**BRIEF:** Only lines with the string "right" are wanted. Pull them out of the data.

PROVIDED MATERIAL Start Marker

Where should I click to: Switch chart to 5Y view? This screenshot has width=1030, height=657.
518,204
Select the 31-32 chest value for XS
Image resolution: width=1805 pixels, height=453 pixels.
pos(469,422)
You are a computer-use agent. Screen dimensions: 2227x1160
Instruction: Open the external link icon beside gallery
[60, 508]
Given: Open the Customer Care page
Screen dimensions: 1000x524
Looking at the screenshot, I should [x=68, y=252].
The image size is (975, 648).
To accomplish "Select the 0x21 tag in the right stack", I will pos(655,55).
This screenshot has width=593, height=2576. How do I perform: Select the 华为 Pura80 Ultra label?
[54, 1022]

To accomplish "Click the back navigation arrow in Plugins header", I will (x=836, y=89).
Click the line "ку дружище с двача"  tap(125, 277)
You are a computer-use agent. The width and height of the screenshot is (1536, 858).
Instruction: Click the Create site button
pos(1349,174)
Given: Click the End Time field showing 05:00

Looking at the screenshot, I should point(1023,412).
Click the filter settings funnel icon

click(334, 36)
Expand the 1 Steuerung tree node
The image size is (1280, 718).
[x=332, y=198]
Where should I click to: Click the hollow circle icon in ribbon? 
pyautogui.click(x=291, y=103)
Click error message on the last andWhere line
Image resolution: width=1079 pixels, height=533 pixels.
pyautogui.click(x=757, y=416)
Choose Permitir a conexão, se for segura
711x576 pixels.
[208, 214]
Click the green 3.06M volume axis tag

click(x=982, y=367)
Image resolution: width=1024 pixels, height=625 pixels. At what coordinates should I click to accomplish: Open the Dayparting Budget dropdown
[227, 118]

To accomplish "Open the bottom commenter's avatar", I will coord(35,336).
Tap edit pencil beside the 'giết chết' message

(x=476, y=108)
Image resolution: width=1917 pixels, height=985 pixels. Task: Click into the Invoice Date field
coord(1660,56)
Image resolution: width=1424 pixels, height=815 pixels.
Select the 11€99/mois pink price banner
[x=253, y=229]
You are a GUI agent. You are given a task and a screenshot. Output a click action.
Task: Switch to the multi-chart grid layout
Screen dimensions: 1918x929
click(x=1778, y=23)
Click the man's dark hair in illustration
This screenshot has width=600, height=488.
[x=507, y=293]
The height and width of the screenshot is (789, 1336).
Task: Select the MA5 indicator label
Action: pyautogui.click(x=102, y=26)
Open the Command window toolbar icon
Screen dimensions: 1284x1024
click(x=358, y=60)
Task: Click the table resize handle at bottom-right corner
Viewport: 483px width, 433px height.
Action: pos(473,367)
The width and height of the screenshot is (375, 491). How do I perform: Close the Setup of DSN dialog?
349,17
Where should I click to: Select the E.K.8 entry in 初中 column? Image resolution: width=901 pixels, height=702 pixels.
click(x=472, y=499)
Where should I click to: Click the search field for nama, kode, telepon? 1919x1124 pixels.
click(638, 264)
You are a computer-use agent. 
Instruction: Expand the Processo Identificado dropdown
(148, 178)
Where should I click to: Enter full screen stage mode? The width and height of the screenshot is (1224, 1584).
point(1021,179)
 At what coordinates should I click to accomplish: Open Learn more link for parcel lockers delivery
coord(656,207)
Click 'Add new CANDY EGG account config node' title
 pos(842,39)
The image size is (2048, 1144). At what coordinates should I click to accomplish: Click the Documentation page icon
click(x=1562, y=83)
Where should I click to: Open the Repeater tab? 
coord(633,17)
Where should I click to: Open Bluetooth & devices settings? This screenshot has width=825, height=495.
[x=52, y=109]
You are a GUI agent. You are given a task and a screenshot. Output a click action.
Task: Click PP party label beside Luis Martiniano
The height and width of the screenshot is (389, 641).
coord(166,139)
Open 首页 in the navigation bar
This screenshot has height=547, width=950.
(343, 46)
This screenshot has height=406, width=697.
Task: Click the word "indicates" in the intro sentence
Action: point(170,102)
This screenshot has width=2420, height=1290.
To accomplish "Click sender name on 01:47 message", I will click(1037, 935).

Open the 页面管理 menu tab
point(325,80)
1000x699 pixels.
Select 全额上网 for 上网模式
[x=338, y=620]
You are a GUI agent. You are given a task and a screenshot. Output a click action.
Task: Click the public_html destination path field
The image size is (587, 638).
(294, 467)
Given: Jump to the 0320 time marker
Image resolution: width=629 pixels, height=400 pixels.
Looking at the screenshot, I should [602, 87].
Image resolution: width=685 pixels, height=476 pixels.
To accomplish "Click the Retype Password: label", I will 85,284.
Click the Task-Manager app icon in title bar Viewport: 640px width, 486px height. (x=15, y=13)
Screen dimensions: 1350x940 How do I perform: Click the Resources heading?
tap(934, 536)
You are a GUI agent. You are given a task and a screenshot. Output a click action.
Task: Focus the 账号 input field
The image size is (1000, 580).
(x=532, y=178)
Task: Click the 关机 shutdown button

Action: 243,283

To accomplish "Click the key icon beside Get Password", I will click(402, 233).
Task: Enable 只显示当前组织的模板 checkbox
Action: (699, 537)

PROVIDED MATERIAL End Marker

**RESPONSE TO THIS TASK:**
To accomplish "Select the 0x21 tag in the right stack", I will pos(655,55).
Task: Click the table resize handle at bottom-right corner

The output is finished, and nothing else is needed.